Pulsar repeatedly stresses that it is pursuing helium reserves that aren't tied to fossil fuel extraction. But there is likely a small amount of natural gas in the underground reservoir it is searching.

More notably, another planet-warming greenhouse gas — carbon dioxide — comprises 73.8% of the original well sample. Abraham-James said the company plans to capture the carbon dioxide and sell it for uses like carbonating drinks.

What's next for Pulsar?

Lake County will be closely watching the project, and at minimum, Pulsar would need a permit to start a commercial operation, said administrator Matthew Huddleston.

"Certainly, there's a lot of talk and interest of what this could mean to the area and what it could mean to the country to have a potential local supply," he said.

At the state level, it's much less clear what kinds of permitting hurdles the project might have to clear.

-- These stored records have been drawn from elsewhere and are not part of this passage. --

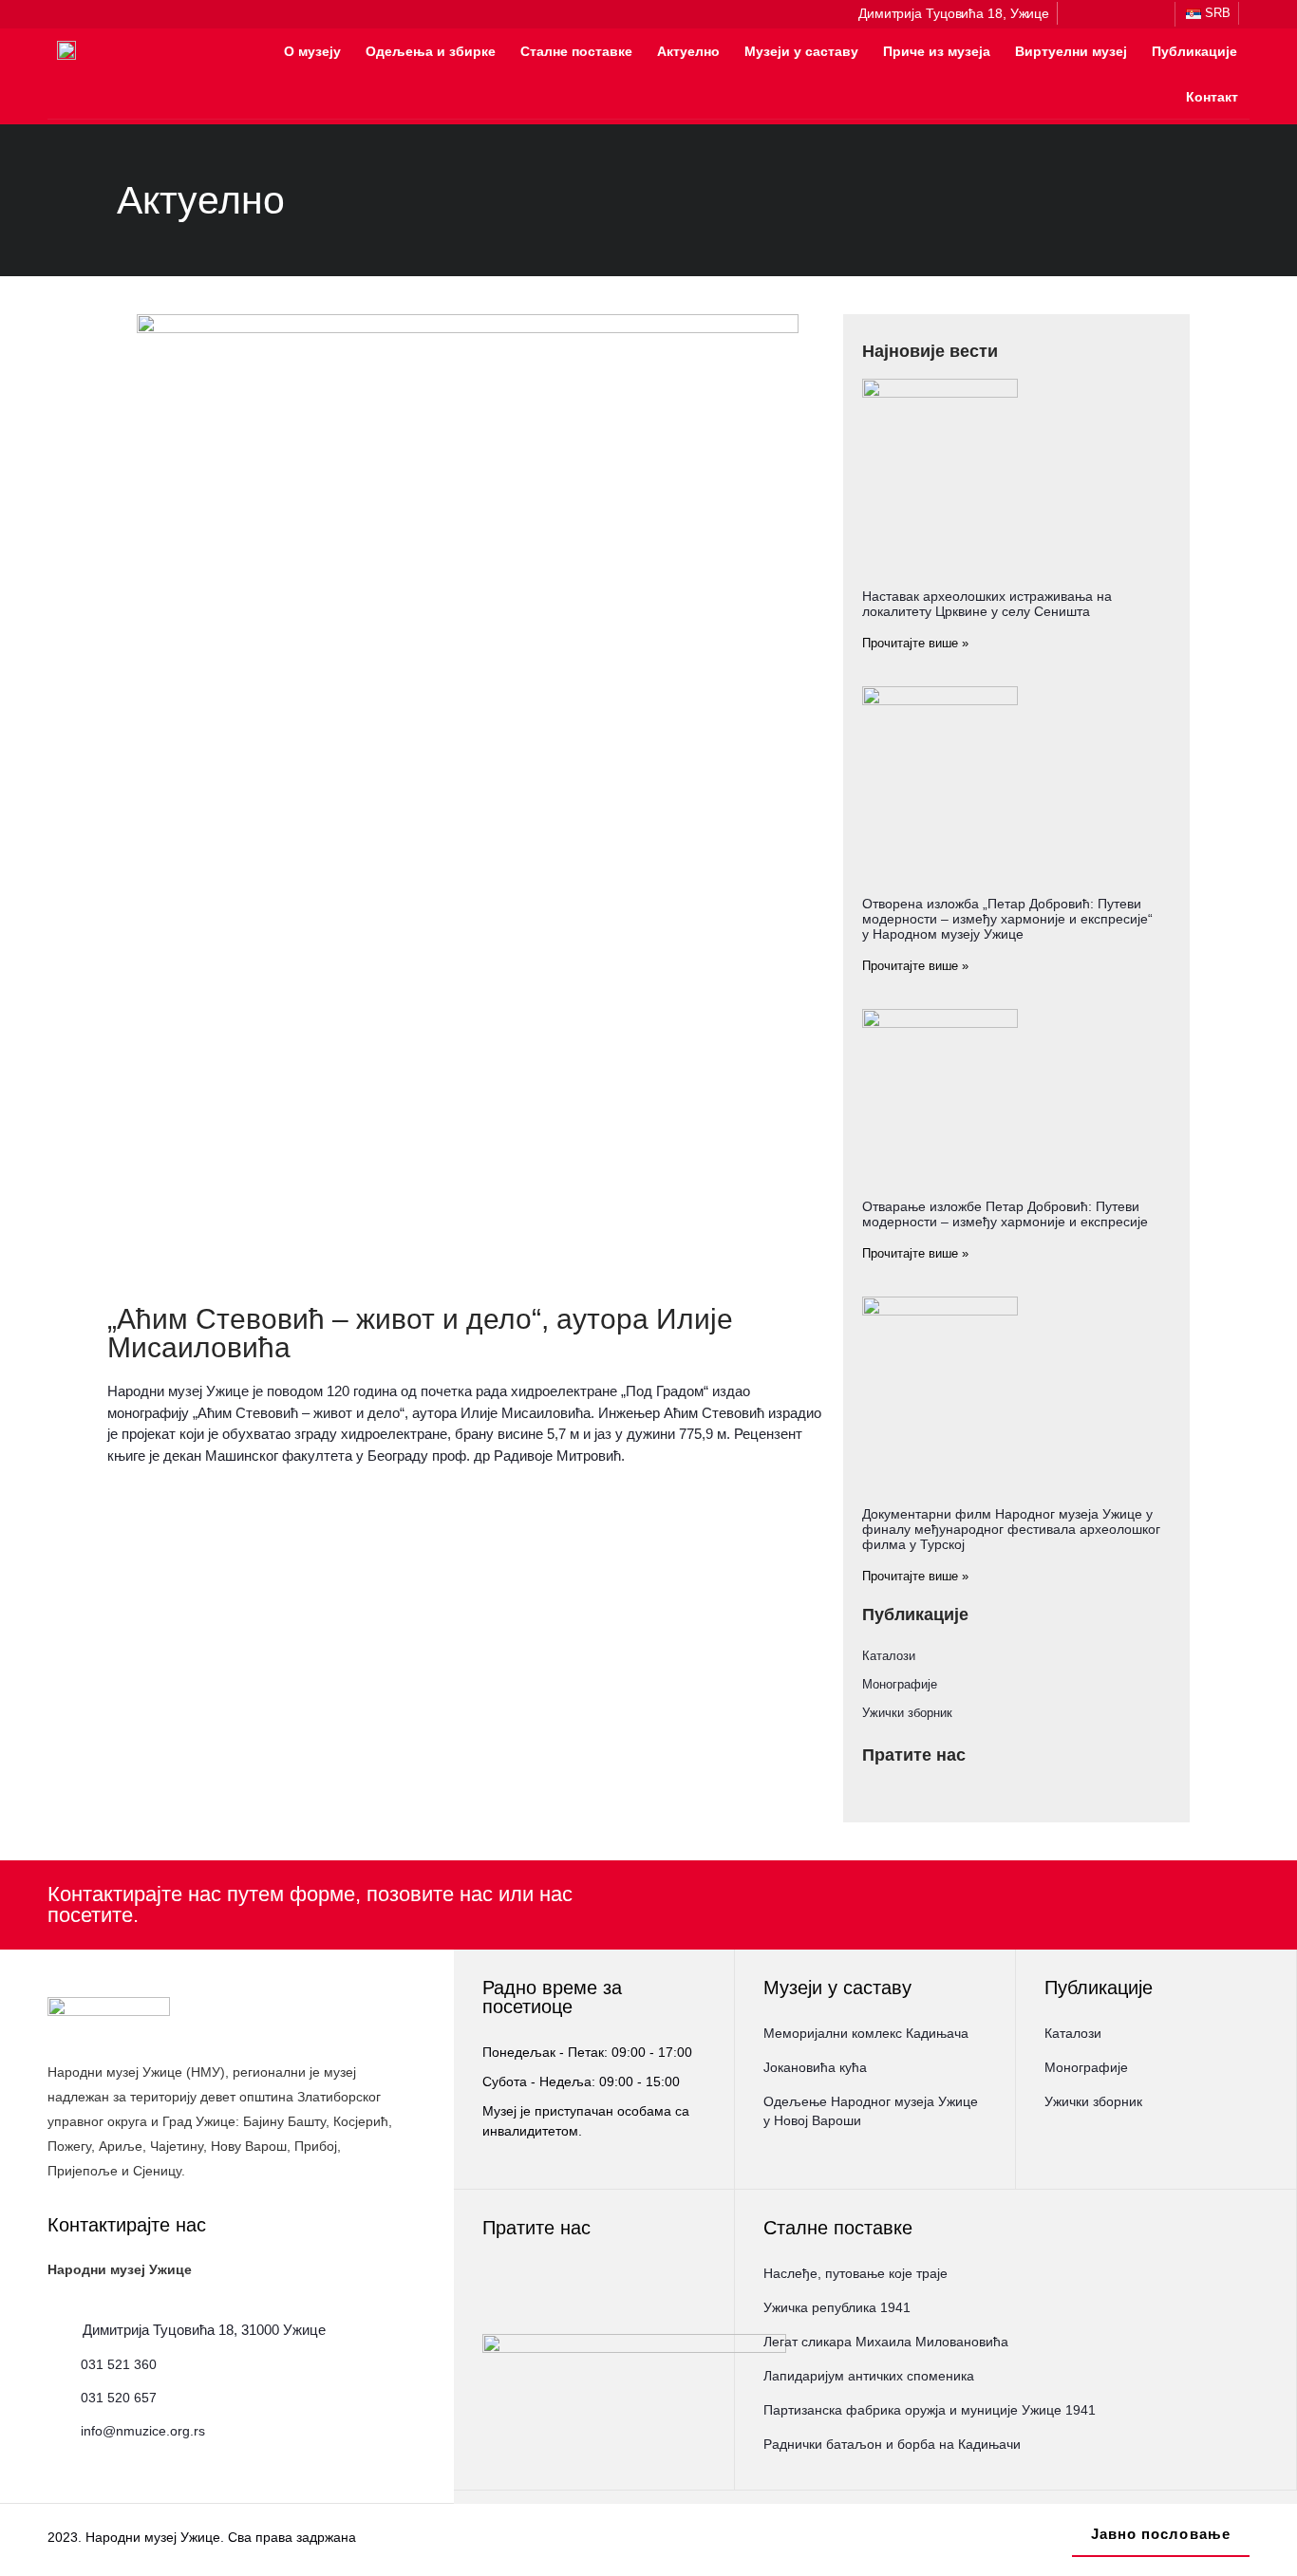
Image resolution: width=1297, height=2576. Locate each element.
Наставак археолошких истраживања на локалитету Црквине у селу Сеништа (987, 603)
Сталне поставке (576, 51)
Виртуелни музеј (1071, 51)
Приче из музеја (936, 51)
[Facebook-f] (1080, 14)
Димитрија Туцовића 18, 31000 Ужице (204, 2330)
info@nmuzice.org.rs (143, 2430)
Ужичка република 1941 (837, 2307)
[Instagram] (1105, 14)
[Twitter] (1130, 14)
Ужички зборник (907, 1713)
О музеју (312, 51)
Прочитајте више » (915, 643)
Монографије (899, 1684)
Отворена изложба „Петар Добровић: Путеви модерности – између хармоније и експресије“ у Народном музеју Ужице (1007, 919)
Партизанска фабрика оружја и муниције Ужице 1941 (929, 2409)
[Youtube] (1154, 14)
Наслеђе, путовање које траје (855, 2273)
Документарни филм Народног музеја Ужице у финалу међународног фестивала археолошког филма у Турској (1011, 1529)
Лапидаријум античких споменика (868, 2375)
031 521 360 (119, 2364)
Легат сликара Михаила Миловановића (885, 2341)
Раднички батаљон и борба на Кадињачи (892, 2444)
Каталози (888, 1656)
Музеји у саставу (801, 51)
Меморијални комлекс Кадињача (865, 2033)
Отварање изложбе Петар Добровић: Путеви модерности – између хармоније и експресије (1005, 1214)
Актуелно (688, 51)
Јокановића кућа (815, 2067)
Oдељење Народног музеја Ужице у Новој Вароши (870, 2111)
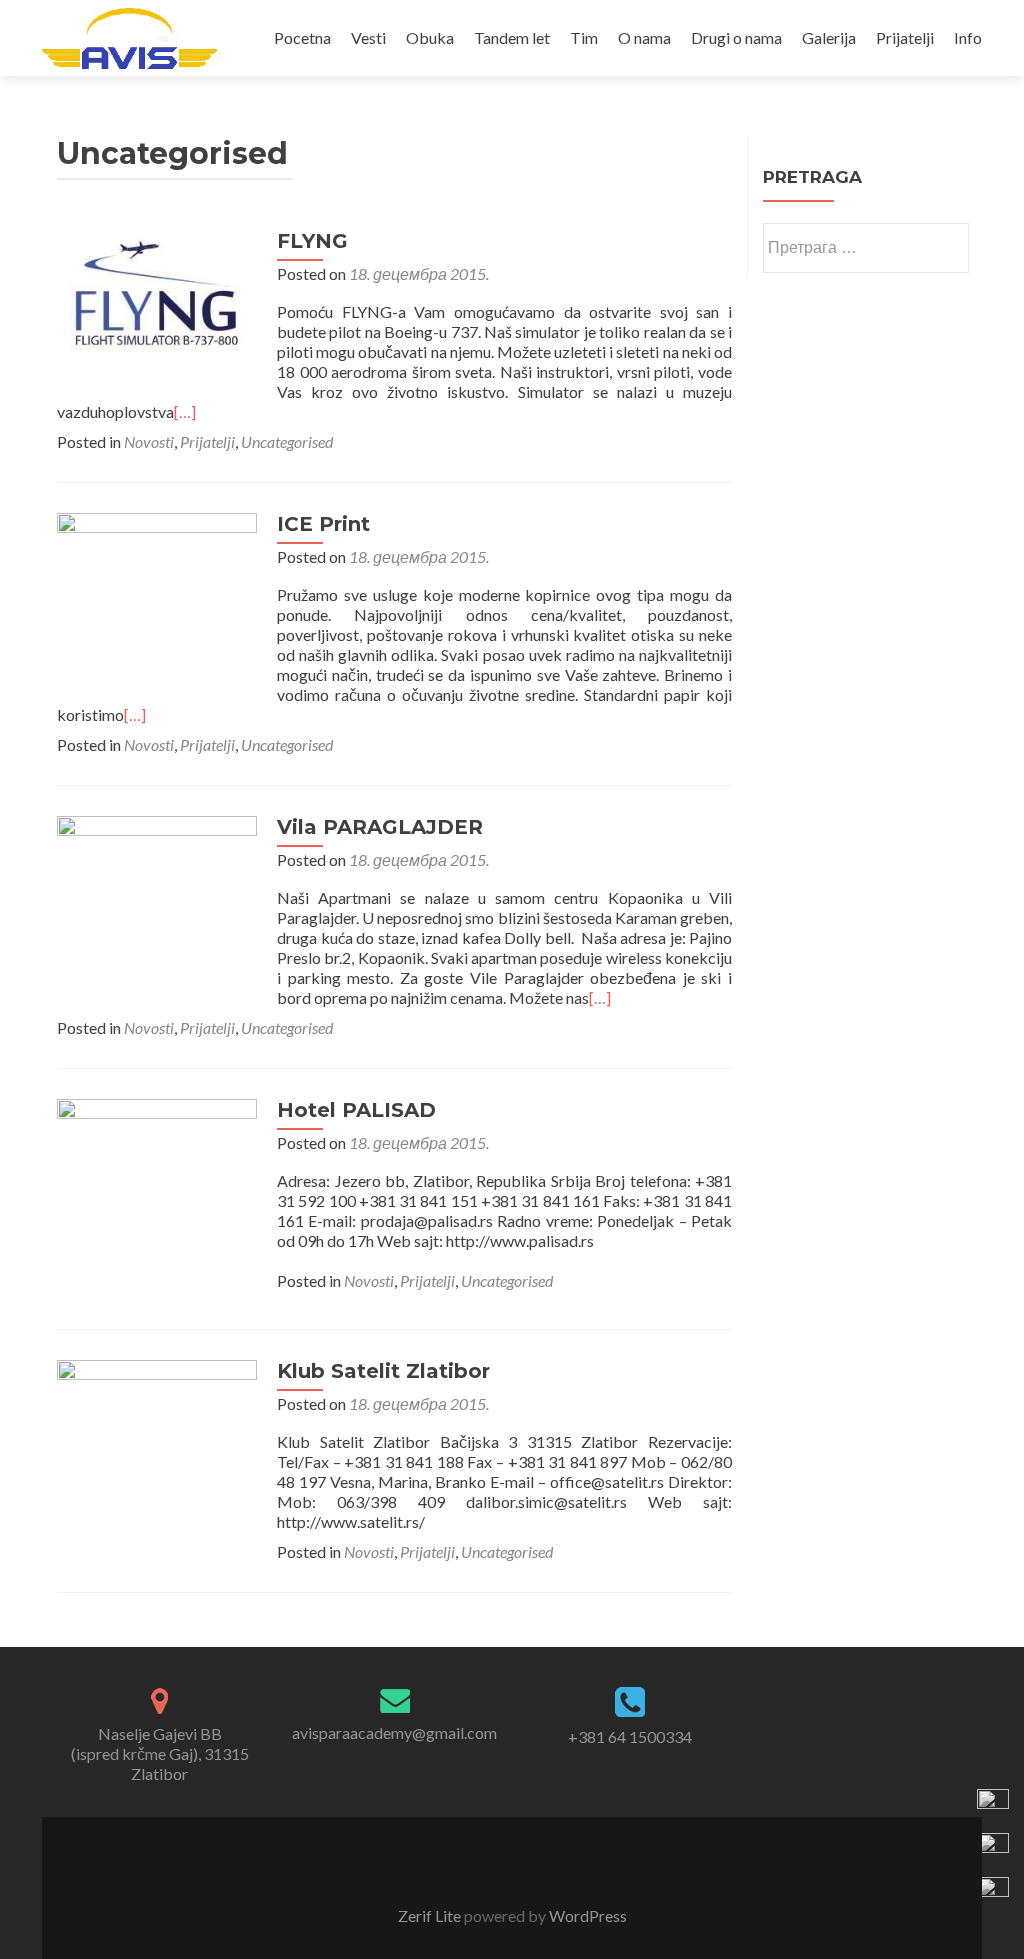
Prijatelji (905, 37)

The Minnesota Department of Health oversees borehole safety to protect groundwater, and the agency has inspected the Pulsar site, a spokeswoman said.

But at the Department of Natural Resources, usually the key agency regulating mining in Minnesota, there's little to no roadmap for how a helium project would be assessed.

"We are looking at all available options for creating a clear regulatory structure for nonpetroleum gas extraction," spokesman Erik Evans wrote in an email.

Abraham-James said he expects to have results from drilling by the end of February and more information on whether the project could be viable by the end of March. "We would obviously look to fast track production" if all goes well, he said.